Fifty Years Ago Today–Where I Was & What I Remember
Fifty years ago today–also a Friday–the principal at Mercer School in Shaker Hts. Ohio, Mrs Van Dusen, came in to my third grade classroom in the early afternoon and had a whispered and worried-looking conversation with my teacher, Mrs. Vaughan. A few minutes later Mrs Vaughan told us we were being excused early. Parents who normally picked us up at 3:15 would be coming for us soon. Elation I might’ve felt at getting out early was tempered by uncertainty at the earlier whispering and an unspoken urgency. I went out to the school oval and saw my mom in our car waiting to pick me up. I got in and before I could ask what was going on, she said, “The president’s been shot.” I think she didn’t want to tell me just yet that he was dead.
Thus beginning at age 9 was triggered in me a tragic period of my childhood, with violence and political killings that followed in the wake of JFK’s assassination, including events two days later, when, taking a break from a dolorous family meal, I got up from the table and walked in to the TV room. Within seconds I found myself watching a black&white TV picture as CBS broadcast the moment Jack Ruby shot Lee Harvey Oswald. What a weird sad time.
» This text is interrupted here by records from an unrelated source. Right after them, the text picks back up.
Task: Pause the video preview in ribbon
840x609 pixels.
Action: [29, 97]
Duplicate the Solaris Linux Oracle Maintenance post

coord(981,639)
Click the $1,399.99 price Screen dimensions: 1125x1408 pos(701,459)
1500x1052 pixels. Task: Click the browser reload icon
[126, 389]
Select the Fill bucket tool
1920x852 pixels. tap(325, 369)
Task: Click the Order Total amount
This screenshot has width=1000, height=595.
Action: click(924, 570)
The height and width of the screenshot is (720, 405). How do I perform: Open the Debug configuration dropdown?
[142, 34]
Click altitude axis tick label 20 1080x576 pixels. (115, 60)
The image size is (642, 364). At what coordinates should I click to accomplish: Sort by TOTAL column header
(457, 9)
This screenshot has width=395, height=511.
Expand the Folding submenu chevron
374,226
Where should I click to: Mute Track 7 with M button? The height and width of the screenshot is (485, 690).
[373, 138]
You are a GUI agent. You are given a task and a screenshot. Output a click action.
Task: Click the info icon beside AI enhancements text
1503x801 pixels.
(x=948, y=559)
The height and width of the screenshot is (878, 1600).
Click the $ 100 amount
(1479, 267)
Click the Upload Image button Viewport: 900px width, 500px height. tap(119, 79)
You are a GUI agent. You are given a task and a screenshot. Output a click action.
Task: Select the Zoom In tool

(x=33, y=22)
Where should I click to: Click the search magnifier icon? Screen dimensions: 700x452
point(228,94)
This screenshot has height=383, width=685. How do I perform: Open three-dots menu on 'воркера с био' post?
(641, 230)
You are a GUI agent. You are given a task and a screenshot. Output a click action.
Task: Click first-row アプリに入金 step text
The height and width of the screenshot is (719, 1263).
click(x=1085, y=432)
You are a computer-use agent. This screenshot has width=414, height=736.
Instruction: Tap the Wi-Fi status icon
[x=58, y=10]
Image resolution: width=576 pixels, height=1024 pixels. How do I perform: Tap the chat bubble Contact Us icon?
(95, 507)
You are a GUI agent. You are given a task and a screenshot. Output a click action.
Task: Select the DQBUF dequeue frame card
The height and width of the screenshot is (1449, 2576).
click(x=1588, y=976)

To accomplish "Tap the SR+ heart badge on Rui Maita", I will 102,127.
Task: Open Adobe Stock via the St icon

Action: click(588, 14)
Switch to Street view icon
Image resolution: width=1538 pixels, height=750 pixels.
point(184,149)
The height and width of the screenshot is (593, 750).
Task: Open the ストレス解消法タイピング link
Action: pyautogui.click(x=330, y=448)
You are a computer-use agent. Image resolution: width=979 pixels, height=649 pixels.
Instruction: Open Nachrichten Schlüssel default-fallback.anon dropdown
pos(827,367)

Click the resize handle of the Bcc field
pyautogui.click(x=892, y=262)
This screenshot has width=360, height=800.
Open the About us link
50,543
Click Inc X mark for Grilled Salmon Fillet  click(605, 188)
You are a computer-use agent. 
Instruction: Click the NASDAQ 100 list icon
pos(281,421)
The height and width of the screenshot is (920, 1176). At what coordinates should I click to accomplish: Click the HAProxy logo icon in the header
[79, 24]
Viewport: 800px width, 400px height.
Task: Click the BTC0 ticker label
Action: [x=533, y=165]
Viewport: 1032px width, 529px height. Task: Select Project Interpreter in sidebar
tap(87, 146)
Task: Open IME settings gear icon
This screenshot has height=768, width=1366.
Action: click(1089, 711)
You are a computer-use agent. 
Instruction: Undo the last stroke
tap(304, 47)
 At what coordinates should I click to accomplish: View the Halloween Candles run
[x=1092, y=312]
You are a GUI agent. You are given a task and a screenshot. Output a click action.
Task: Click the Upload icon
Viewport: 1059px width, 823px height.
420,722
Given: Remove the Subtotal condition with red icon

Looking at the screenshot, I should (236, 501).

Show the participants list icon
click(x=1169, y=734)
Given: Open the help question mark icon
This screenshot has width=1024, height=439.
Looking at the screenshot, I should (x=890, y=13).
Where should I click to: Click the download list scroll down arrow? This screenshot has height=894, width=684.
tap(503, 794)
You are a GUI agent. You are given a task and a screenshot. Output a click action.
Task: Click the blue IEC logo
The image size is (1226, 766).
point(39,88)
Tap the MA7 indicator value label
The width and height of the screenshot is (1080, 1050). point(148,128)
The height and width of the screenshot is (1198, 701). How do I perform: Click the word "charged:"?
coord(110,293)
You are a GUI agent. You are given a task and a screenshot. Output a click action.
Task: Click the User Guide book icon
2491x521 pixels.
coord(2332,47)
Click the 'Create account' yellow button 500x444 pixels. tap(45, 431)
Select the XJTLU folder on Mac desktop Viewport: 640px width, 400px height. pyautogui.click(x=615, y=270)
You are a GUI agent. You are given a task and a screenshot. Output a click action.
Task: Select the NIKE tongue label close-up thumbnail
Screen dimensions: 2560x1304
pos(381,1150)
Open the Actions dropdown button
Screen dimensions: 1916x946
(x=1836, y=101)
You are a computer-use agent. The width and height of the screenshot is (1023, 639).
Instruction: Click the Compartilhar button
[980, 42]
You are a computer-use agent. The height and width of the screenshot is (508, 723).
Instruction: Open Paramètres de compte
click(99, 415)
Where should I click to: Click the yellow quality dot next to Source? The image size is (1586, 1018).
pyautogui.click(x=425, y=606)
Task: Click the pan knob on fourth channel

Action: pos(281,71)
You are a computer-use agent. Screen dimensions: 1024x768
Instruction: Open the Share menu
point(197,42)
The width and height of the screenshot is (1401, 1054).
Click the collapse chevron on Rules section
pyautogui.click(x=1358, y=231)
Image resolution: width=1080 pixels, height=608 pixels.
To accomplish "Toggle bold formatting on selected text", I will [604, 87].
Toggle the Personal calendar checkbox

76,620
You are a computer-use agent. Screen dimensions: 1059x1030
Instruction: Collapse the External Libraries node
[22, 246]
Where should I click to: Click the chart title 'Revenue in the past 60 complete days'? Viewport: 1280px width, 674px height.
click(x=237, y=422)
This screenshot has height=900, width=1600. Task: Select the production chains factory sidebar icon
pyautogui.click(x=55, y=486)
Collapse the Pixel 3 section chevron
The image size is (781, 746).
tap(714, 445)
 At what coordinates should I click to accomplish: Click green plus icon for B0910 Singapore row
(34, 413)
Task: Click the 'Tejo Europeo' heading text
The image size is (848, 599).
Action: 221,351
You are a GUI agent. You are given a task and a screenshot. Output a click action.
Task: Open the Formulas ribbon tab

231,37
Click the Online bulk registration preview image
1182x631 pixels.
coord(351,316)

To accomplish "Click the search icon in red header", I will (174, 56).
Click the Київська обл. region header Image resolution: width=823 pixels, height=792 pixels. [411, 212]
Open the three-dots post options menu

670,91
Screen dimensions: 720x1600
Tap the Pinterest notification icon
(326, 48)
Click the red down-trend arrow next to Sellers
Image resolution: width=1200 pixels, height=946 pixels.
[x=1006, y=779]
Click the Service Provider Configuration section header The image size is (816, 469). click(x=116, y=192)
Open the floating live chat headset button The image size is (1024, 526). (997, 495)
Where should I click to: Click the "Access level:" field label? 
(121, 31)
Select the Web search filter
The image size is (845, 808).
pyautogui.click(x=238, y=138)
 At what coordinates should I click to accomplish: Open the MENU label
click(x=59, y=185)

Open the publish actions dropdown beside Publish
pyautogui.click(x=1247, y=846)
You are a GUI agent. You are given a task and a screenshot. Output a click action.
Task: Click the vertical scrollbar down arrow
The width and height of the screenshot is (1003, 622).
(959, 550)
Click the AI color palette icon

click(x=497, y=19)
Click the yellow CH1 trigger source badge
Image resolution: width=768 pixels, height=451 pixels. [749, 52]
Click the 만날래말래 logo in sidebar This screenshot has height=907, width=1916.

In the years that followed I observed the urban riots that afflicted many cities, including my hometown of Cleveland; deaths in Vietnam that numbered in the tens of thousands; the political murders of Martin Luther King and Bobby Kennedy; and the shootings at Kent State. In some ways, I feel like I’ve never really gotten over the shock of the weekend JFK was killed.
thanks so much for sharing your memories–our memories. Still have scars from those years, from those sad days.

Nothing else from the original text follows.